Updated: Nov 11, 2020
For centuries extraordinary black men and women have been wiped clean from history or only mentioned in the footnotes. This is how Surinamese resistance fighter and anti-colonialist author, Cornelis Gerhard Anton de Kom managed to fly under my radar.
Anton de Kom's anti-colonist sentiment spread like wildfire across Suriname and made him a target for the colonial authorities. Part of his activism included re-emigrating Javanese and Indians to their country.
On February 1, 1933, Anton de Kom was detained while en route to the governor's office with a large group of followers. His arrest enraged his followers and led to a large gathering on the Oranjeplein (currently called the Onafhankelijkheidsplein). The crowd was instructed to disperse, when they refused to comply, the police callously fired into the crowd. Leaving 22 people injured and 2 dead.
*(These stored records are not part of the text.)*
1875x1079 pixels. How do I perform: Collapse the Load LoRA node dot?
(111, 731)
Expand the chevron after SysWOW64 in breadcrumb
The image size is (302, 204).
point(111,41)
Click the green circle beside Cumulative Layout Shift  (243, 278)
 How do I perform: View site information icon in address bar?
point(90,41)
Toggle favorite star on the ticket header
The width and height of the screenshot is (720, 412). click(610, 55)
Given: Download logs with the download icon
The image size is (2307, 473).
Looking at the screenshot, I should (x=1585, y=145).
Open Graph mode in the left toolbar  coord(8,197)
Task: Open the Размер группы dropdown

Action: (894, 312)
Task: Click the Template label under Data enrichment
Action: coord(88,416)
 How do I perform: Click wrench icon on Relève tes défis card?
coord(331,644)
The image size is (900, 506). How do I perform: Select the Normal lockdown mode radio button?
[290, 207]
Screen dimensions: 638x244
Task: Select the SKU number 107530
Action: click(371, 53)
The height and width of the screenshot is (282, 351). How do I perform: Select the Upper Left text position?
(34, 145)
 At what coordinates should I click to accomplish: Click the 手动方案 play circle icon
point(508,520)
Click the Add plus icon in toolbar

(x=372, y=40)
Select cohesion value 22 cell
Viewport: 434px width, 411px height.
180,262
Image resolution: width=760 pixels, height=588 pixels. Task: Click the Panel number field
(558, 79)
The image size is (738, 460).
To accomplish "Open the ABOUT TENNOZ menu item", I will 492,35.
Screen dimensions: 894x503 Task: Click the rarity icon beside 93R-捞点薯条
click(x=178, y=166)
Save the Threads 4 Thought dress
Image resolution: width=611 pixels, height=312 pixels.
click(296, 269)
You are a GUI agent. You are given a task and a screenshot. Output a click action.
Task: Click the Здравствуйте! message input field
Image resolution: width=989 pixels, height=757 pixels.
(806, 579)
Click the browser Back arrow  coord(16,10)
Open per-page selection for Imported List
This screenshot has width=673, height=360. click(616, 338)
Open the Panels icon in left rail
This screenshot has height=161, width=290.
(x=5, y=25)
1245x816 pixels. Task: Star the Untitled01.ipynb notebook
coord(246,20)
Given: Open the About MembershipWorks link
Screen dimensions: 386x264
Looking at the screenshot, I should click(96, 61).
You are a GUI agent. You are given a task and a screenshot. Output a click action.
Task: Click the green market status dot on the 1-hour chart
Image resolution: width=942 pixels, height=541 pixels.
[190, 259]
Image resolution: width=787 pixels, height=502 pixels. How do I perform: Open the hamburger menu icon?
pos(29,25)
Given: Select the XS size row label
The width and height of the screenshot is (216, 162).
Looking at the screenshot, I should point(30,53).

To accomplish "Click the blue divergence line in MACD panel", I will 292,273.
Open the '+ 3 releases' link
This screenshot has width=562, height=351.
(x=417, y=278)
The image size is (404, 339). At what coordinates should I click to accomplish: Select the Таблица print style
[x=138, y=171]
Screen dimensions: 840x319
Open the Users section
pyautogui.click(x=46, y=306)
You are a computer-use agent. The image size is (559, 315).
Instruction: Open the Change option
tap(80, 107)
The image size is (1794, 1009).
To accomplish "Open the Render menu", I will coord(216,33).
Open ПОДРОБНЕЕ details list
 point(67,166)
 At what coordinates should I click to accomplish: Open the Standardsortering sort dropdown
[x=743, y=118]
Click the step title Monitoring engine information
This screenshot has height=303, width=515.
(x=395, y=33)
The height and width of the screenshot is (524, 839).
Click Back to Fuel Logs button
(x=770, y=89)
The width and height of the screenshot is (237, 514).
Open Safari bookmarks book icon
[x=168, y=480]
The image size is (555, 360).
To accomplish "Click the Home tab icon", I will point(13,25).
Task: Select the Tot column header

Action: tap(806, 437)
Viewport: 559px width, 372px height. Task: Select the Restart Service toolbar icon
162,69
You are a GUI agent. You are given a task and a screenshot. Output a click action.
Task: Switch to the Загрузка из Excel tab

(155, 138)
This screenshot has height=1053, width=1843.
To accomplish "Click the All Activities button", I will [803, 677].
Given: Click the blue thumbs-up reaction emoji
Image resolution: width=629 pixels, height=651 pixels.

The efforts of De Kom's followers failed. On May 10, 1933, De Kom was exiled without trial to The Netherlands. While in The Netherlands, De Kom wrote "Wij slaven van Suriname "(We Slaves of Suriname) a book about history or Suriname and slavery. In 1934, the book was published in a censored format.
His writings were banned after the German invasion in 1940. De Kom responded to the invasion by joining the Dutch resistance. 4 years later, De Kom was arrested and imprisoned at the Oranjehotel in Scheveningen, and transferred to Camp Vught, a Dutch concentration camp.
He was later sent to Oranienburg-Sachsenhausen, where he was forced to work for the Heinkel aircraft factory. On 24 April 1945 De Kom died of tuberculosis in Camp Sandbostel in Germany and was buried in a mass grave. 15 years later, his remains were exhumed and brought to the Netherlands. There he was buried at the National Cemetery of Honours in Loenen.